● **Information supplied**
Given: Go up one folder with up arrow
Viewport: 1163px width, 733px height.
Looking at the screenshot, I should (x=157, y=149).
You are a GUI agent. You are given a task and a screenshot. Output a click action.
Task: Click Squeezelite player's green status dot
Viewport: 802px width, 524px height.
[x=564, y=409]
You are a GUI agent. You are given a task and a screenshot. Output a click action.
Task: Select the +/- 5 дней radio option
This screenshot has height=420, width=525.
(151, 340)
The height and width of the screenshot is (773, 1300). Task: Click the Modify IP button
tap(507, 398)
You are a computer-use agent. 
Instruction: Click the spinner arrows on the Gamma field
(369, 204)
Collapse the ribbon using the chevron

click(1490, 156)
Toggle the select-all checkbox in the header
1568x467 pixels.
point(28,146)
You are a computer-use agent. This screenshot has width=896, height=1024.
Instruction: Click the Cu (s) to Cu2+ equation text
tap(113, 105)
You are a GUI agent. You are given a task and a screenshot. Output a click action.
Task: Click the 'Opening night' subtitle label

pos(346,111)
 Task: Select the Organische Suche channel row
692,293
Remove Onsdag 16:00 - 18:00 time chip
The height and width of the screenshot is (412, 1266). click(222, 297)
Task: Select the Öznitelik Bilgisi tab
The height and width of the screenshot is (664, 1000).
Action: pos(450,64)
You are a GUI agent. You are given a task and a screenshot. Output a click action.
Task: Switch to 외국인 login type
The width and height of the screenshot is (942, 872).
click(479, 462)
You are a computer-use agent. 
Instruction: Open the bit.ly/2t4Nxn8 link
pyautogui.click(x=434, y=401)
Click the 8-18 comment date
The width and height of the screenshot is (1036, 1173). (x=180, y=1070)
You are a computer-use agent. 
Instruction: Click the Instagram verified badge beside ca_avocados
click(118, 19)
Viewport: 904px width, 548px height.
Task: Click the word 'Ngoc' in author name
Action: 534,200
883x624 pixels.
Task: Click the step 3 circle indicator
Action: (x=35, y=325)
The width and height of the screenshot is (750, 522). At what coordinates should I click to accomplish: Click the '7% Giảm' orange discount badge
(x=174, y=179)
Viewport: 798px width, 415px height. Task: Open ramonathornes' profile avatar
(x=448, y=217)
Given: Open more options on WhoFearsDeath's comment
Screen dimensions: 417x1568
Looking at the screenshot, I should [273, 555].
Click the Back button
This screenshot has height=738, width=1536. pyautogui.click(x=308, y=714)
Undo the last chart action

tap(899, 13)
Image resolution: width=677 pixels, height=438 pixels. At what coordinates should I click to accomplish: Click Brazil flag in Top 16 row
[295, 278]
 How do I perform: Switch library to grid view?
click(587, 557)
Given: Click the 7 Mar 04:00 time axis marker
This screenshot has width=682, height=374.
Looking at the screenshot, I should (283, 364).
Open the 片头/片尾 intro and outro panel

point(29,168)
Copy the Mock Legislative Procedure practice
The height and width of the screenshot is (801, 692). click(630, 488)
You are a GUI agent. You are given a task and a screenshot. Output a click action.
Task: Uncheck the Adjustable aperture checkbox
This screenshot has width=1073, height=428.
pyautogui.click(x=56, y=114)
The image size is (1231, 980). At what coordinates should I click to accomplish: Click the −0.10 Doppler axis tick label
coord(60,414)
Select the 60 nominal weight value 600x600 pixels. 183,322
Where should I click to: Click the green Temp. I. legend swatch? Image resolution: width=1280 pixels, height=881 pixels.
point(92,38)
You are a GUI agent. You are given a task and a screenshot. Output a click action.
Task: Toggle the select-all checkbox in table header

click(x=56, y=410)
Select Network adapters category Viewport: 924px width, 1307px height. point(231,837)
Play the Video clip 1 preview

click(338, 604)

● **Work instruction**
The answer must contain every line of the material, unchanged.

● **Output of the exercise**
Given: Go up one folder with up arrow
Viewport: 1163px width, 733px height.
Looking at the screenshot, I should (x=157, y=149).
You are a GUI agent. You are given a task and a screenshot. Output a click action.
Task: Click Squeezelite player's green status dot
Viewport: 802px width, 524px height.
[x=564, y=409]
You are a GUI agent. You are given a task and a screenshot. Output a click action.
Task: Select the +/- 5 дней radio option
This screenshot has height=420, width=525.
(151, 340)
The height and width of the screenshot is (773, 1300). Task: Click the Modify IP button
tap(507, 398)
You are a computer-use agent. 
Instruction: Click the spinner arrows on the Gamma field
(369, 204)
Collapse the ribbon using the chevron

click(1490, 156)
Toggle the select-all checkbox in the header
1568x467 pixels.
point(28,146)
You are a computer-use agent. This screenshot has width=896, height=1024.
Instruction: Click the Cu (s) to Cu2+ equation text
tap(113, 105)
You are a GUI agent. You are given a task and a screenshot. Output a click action.
Task: Click the 'Opening night' subtitle label

pos(346,111)
 Task: Select the Organische Suche channel row
692,293
Remove Onsdag 16:00 - 18:00 time chip
The height and width of the screenshot is (412, 1266). click(222, 297)
Task: Select the Öznitelik Bilgisi tab
The height and width of the screenshot is (664, 1000).
Action: pos(450,64)
You are a GUI agent. You are given a task and a screenshot. Output a click action.
Task: Switch to 외국인 login type
The width and height of the screenshot is (942, 872).
click(479, 462)
You are a computer-use agent. 
Instruction: Open the bit.ly/2t4Nxn8 link
pyautogui.click(x=434, y=401)
Click the 8-18 comment date
The width and height of the screenshot is (1036, 1173). (x=180, y=1070)
You are a computer-use agent. 
Instruction: Click the Instagram verified badge beside ca_avocados
click(118, 19)
Viewport: 904px width, 548px height.
Task: Click the word 'Ngoc' in author name
Action: 534,200
883x624 pixels.
Task: Click the step 3 circle indicator
Action: (x=35, y=325)
The width and height of the screenshot is (750, 522). At what coordinates should I click to accomplish: Click the '7% Giảm' orange discount badge
(x=174, y=179)
Viewport: 798px width, 415px height. Task: Open ramonathornes' profile avatar
(x=448, y=217)
Given: Open more options on WhoFearsDeath's comment
Screen dimensions: 417x1568
Looking at the screenshot, I should [273, 555].
Click the Back button
This screenshot has height=738, width=1536. pyautogui.click(x=308, y=714)
Undo the last chart action

tap(899, 13)
Image resolution: width=677 pixels, height=438 pixels. At what coordinates should I click to accomplish: Click Brazil flag in Top 16 row
[295, 278]
 How do I perform: Switch library to grid view?
click(587, 557)
Given: Click the 7 Mar 04:00 time axis marker
This screenshot has width=682, height=374.
Looking at the screenshot, I should (283, 364).
Open the 片头/片尾 intro and outro panel

point(29,168)
Copy the Mock Legislative Procedure practice
The height and width of the screenshot is (801, 692). click(630, 488)
You are a GUI agent. You are given a task and a screenshot. Output a click action.
Task: Uncheck the Adjustable aperture checkbox
This screenshot has width=1073, height=428.
pyautogui.click(x=56, y=114)
The image size is (1231, 980). At what coordinates should I click to accomplish: Click the −0.10 Doppler axis tick label
coord(60,414)
Select the 60 nominal weight value 600x600 pixels. 183,322
Where should I click to: Click the green Temp. I. legend swatch? Image resolution: width=1280 pixels, height=881 pixels.
point(92,38)
You are a GUI agent. You are given a task and a screenshot. Output a click action.
Task: Toggle the select-all checkbox in table header

click(x=56, y=410)
Select Network adapters category Viewport: 924px width, 1307px height. point(231,837)
Play the Video clip 1 preview

click(338, 604)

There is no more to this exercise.